• STATED PROBLEM: Give again, word for word, the stretch of the footballer biography below from "José Manuel Jurado" through "alongside Javi García.".

━━━━━ SOURCE TEXT

José Manuel Jurado Marín (born 29 June 1986) is a Spanish former professional footballer who played as a central midfielder.

He played for both major teams in Madrid during his career, Real and Atlético, albeit with no success for the former. He amassed La Liga totals of 186 games and 22 goals over eight seasons, also representing in the competition Mallorca and Espanyol.

In 2010, Jurado signed for Schalke 04, going on to appear in 71 competitive matches in two years and win two major trophies, including the 2011 German Cup. He additionally had spells in Russia with Spartak, and England with Watford.

Club career

Real Madrid
Born in Sanlúcar de Barrameda, Cádiz, Jurado was a product of Real Madrid's youth system, and was one of Real Madrid Castilla's most important players alongside Javi García.

He made his official debut for the senior team on 29 October 2005 in a 2–0 away win against Real Betis, and made six first-team appearances during his tenure, also taking the field against Olympiacos F.C. in the season's UEFA Champions League.

Atlético Madrid

On 4 August 2006, Jurado moved to city rivals Atlético Madrid for a reported fee of €3 million, signing a four-year contract. However, like with Álvaro Arbeloa before him, Real Madrid included a "special clause" in Jurado's contract, having the option of buying him back at the end of the 2007–08 campaign for €6 million.

━━━━━━━━━━
━━━━━ DATASET EXTRACT

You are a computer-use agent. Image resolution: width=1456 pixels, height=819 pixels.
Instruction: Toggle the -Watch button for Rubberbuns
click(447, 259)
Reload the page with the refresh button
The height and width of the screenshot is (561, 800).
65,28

━━━━━━━━━━

• RESPONSE BELOW:
José Manuel Jurado Marín (born 29 June 1986) is a Spanish former professional footballer who played as a central midfielder.

He played for both major teams in Madrid during his career, Real and Atlético, albeit with no success for the former. He amassed La Liga totals of 186 games and 22 goals over eight seasons, also representing in the competition Mallorca and Espanyol.

In 2010, Jurado signed for Schalke 04, going on to appear in 71 competitive matches in two years and win two major trophies, including the 2011 German Cup. He additionally had spells in Russia with Spartak, and England with Watford.

Club career

Real Madrid
Born in Sanlúcar de Barrameda, Cádiz, Jurado was a product of Real Madrid's youth system, and was one of Real Madrid Castilla's most important players alongside Javi García.